Saved entries
↓

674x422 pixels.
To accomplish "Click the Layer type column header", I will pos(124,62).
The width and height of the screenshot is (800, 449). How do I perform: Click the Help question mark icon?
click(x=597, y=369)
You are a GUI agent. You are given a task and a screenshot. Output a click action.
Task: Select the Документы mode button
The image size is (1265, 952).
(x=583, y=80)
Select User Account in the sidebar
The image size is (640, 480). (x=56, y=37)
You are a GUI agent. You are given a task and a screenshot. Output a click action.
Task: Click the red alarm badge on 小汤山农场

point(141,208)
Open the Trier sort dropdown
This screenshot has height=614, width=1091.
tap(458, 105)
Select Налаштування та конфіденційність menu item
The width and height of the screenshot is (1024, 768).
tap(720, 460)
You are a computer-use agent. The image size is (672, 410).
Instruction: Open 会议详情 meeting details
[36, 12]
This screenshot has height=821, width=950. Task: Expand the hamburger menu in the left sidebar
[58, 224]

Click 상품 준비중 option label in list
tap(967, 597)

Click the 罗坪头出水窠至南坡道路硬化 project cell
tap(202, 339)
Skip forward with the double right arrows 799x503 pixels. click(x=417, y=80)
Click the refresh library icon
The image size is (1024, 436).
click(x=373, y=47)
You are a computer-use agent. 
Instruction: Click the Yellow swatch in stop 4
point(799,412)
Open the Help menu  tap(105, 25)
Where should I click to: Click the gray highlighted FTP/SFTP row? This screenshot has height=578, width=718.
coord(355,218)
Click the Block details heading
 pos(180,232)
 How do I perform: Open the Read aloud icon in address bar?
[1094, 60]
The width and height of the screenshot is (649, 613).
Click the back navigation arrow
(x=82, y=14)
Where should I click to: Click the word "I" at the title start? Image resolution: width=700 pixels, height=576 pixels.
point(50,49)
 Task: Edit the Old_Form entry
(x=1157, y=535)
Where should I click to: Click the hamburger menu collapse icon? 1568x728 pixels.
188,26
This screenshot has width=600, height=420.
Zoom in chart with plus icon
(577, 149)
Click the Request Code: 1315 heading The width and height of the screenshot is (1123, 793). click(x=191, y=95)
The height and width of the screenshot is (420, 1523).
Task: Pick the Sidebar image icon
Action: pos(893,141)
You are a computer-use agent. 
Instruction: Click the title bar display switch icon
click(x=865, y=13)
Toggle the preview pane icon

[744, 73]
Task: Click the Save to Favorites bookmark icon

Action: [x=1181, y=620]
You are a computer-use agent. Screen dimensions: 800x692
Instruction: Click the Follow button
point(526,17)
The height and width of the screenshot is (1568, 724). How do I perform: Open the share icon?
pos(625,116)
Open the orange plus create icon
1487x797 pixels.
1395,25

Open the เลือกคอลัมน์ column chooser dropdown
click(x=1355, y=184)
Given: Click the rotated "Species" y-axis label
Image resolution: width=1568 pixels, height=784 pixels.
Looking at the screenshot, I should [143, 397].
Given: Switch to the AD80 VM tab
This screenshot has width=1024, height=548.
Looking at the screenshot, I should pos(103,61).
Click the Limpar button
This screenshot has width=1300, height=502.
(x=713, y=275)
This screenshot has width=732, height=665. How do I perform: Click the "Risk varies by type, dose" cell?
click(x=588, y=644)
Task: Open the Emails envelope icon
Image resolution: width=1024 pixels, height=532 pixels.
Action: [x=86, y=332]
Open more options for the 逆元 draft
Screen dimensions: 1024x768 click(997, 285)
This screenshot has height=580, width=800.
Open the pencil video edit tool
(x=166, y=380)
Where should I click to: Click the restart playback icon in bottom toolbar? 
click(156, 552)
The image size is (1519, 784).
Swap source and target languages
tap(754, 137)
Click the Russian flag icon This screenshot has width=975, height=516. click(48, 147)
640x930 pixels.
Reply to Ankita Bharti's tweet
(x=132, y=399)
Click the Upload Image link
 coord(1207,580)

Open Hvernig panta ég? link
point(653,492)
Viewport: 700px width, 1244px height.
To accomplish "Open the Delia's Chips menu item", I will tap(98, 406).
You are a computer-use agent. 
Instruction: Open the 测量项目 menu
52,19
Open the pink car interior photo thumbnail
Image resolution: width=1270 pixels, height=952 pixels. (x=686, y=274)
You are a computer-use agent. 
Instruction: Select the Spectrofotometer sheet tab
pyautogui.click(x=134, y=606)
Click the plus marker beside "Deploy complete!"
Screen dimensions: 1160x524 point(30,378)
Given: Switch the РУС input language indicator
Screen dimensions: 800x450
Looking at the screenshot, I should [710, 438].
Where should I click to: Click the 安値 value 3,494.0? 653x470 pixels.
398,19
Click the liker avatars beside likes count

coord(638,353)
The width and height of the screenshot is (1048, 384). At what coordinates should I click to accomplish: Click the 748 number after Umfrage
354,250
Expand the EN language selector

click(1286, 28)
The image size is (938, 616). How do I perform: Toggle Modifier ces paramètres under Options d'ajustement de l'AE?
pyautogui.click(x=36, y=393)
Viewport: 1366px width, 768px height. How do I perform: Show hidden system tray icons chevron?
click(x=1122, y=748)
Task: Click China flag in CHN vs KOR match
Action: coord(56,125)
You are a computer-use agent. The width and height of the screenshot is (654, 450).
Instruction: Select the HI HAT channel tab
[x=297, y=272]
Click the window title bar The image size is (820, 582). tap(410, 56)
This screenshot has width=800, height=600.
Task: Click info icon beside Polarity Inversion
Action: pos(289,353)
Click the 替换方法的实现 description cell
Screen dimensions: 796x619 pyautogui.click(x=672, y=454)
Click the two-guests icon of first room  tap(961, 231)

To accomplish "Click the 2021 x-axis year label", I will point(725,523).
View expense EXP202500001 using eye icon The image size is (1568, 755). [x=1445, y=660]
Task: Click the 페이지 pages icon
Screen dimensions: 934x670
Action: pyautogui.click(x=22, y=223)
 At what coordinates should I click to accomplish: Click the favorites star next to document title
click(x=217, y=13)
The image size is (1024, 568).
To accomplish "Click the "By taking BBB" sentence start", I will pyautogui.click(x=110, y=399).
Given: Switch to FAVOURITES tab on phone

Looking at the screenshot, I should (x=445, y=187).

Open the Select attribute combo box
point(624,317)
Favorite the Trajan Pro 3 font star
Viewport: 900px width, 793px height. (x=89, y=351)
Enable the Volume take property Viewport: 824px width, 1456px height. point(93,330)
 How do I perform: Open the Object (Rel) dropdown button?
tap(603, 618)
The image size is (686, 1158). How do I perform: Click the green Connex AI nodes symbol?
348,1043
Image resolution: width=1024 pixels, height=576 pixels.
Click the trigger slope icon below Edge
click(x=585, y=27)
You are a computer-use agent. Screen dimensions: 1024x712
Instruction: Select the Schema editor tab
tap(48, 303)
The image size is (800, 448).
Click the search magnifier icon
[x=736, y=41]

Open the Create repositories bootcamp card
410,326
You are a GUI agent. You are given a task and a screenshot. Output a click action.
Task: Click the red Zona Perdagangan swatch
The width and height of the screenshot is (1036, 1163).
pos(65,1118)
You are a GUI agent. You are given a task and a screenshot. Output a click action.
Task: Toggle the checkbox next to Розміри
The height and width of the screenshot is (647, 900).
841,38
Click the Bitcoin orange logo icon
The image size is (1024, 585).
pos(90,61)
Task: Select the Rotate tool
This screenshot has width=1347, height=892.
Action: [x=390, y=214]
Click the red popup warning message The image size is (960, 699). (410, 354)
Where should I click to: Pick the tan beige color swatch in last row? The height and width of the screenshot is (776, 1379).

↑

Copy the lines above exactly, beginning at the line containing "Task: Select the Rotate tool" and stopping at the last line.

Task: Select the Rotate tool
This screenshot has width=1347, height=892.
Action: [x=390, y=214]
Click the red popup warning message The image size is (960, 699). (410, 354)
Where should I click to: Pick the tan beige color swatch in last row? The height and width of the screenshot is (776, 1379).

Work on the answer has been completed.